_Exercise directions:_
Whenever the word "icon" shows up in a line of the data, copy that line.

_Data:_
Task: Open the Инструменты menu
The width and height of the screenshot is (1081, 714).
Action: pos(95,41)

...

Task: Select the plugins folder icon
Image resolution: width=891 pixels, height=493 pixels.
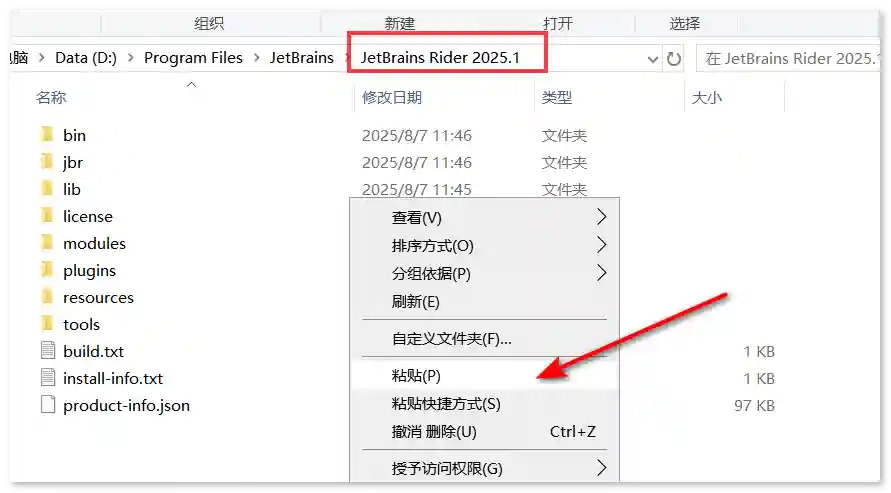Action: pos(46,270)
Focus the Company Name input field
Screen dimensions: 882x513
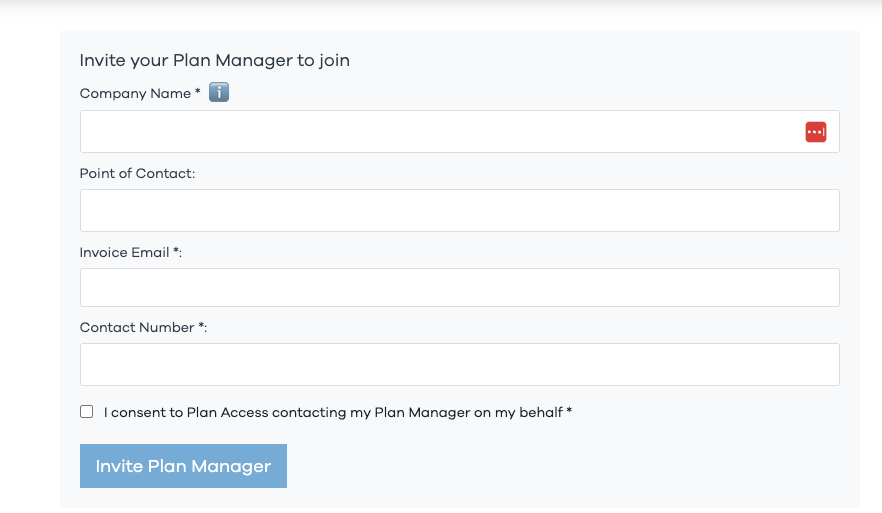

--

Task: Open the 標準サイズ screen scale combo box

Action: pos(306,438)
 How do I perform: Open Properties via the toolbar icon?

_Answer box:_
Task: Select the plugins folder icon
 How do I perform: Open Properties via the toolbar icon?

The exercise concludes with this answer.